Di Kabupaten Serang, Satgas percepatan MBG yang dipimpin oleh Wakil Bupati Serang, Muhammad Najib Hamas, juga diminta segera menyelesaikan seluruh dokumen perizinan sebelum Satuan Pelayanan Pemenuhan Gizi (SPPG) beroperasi penuh.
Wakil Bupati Serang, Muhammad Najib Hamas, menjelaskan bahwa saat ini terdapat sekitar 200 dapur SPPG yang sudah beroperasi di Kabupaten Serang. Selain itu, masih ada 97 dapur lainnya yang sedang dalam tahap pembangunan.
“Bagi yang sudah beroperasi, wajib 100 persen memiliki Sertifikat Laik Higiene Sanitasi (SLHS),” ujarnya, Selasa 12 Mei 2026.
Namun, ia mengakui masih banyak dapur yang belum memiliki SLHS meski sudah beroperasi. Dari total 200 dapur tersebut, baru sekitar 50 persen yang sudah mengantongi sertifikat tersebut, sementara sisanya masih menunggu hasil uji laboratorium.
“Dari 200 itu baru sekitar separuhnya punya SLHS, sisanya masih proses menunggu hasil lab,” tegasnya.
Berdasarkan hasil rapat koordinasi dengan BGN, seluruh SPPG yang sudah beroperasi diminta untuk mematuhi standar operasional prosedur (SOP) secara ketat, termasuk kepemilikan SLHS sebagai syarat wajib.
“Harus tuntas guna menjaga kualitas layanan,” tegas Najib.
Selain itu, SPPG di Kabupaten Serang juga diwajibkan memiliki Instalasi Pengolahan Air Limbah (IPAL) yang sesuai standar BGN. Hal ini penting untuk mencegah dampak limbah terhadap lingkungan dan masyarakat sekitar.
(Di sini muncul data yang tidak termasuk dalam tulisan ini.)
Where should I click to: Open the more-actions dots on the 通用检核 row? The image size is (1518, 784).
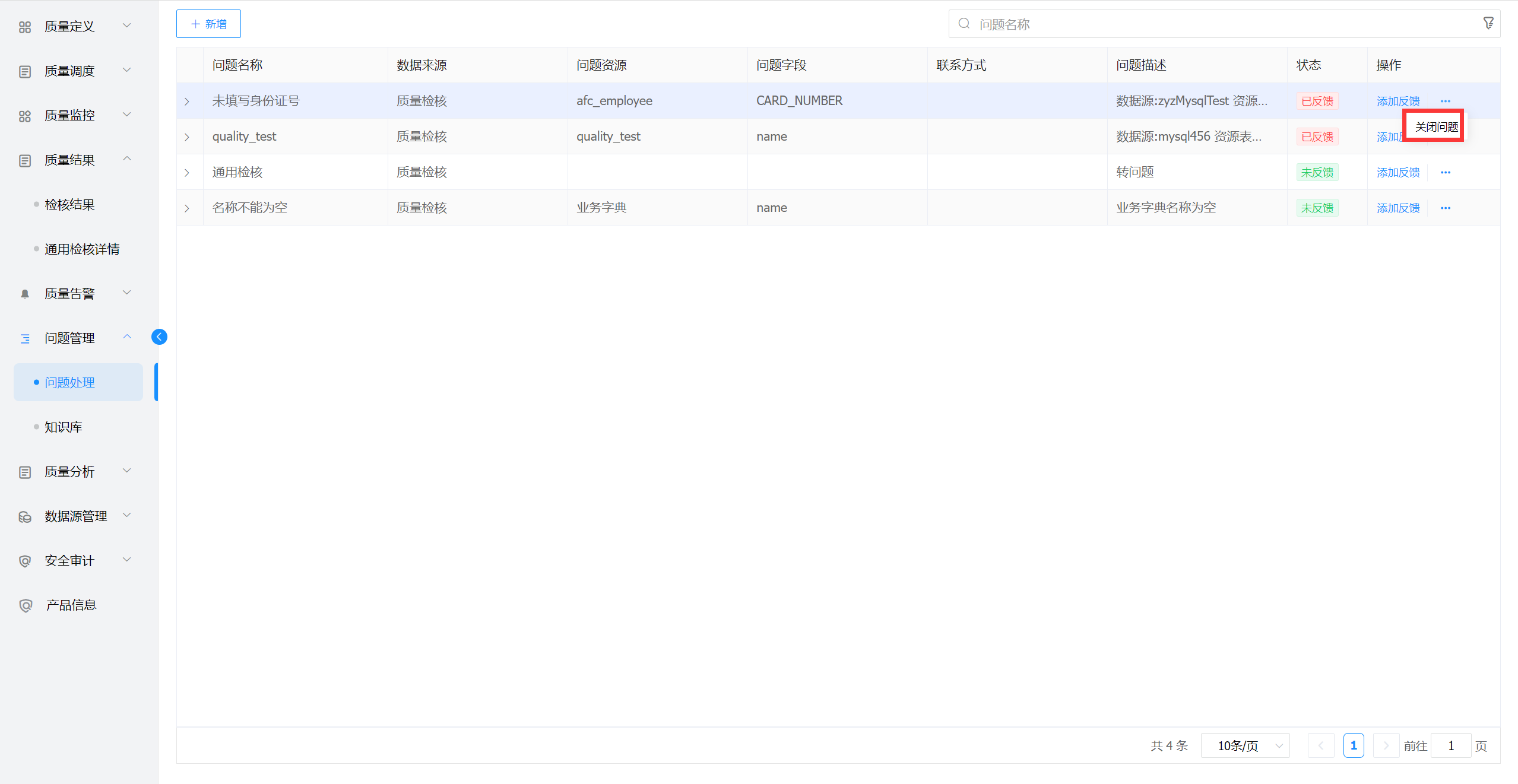pyautogui.click(x=1445, y=173)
“Karena kalau tidak memiliki IPAL yang sesuai standar, dampaknya akan dirasakan masyarakat akibat limbah dari proses memasak di SPPG,” jelasnya.
Ia menambahkan, Dinas Kesehatan siap membantu mempercepat proses pengurusan perizinan, terutama bagi SPPG yang masih dalam tahap pengajuan SLHS. Untuk bangunan yang sudah selesai namun belum beroperasi, proses pengurusan biasanya memakan waktu sekitar satu hingga dua bulan karena adanya tahap uji sampel makanan.
Najib juga menyampaikan bahwa program MBG di Kabupaten Serang telah menjangkau sekitar 90 persen penerima manfaat, mulai dari anak sekolah, kelompok 3B, hingga anak usia sekolah yang tidak bersekolah
“Masih sekitar 10 persen yang belum tercover, dan diharapkan segera bisa dilayani oleh program MBG,” ujarnya.